(WRITTEN PROBLEM 1) Please quote the entries below verbatim, from the line containing "Click the Get involved button" through the end of the entries, including both ends.

On the base end of the pressure roller shaft arm 30, a pawl 36 is integrally formed, and the other end thereof is always biased by a spring 37. The adjustment roller shaft arm 34 is provided with a toothing 34a meshing with the pawl 36.

In the area of the outer surface, on the inlet side of the disk 23, a slightly inwardly curved ramp plate 38 of predominantly longitudinal extension is held in position for the pressure roller. The ramp plate 38 once separates a connection between the distance adjustment roller 26 and the pressure roller 25 via the pressure arm roller 31 after it has rotated together with the disk 23, and then maintains such a connection after the position of the distance adjustment roller 26 has been determined in order to bring the pressure roller 25 together with the transfer film 6 into pressure contact with the can 2. Between the ramp plate 38 for the pressure roller and the disk 23, on the back of a vertical plate 54, a fixed roller guide 39 and a movable roller guide 40 for the adjustment arm roller 35 are provided. The fixed roller guide 39 is formed with a tapered groove 41 which brings the gap adjusting roller 26 into a proper position when the adjusting arm roller 35 is pushed in. The movable roller guide 40 causes the gap adjusting roller 26 to move to adjust a position of the printing layer of the transfer film 6. This movable roller guide 40 is connected to two working cylinders 43 via an arm 42 and can be controlled in three phases - upper, middle and lower.

(WRITTEN PROBLEM 2) Decide whether each statement agrees with the passage on the pressure roller mechanism, and support each yes or no with the deciding words quoted exactly: (a) The ramp plate 38 is slightly outwardly curved. (b) The movable roller guide 40 is connected to two working cylinders. (c) The tapered groove 41 is formed in the movable roller guide.

(DATASET)
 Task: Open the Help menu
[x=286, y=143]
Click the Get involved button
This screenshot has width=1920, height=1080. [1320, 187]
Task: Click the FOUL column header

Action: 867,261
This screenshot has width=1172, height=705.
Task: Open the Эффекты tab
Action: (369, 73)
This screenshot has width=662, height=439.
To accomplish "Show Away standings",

(EXERCISE RESULT 1)
Click the Get involved button
This screenshot has width=1920, height=1080. [1320, 187]
Task: Click the FOUL column header

Action: 867,261
This screenshot has width=1172, height=705.
Task: Open the Эффекты tab
Action: (369, 73)
This screenshot has width=662, height=439.
To accomplish "Show Away standings",

(EXERCISE RESULT 2)
(a) No: "a slightly inwardly curved ramp plate 38"
(b) Yes: "This movable roller guide 40 is connected to two working cylinders 43 via an arm 42"
(c) No: "The fixed roller guide 39 is formed with a tapered groove 41"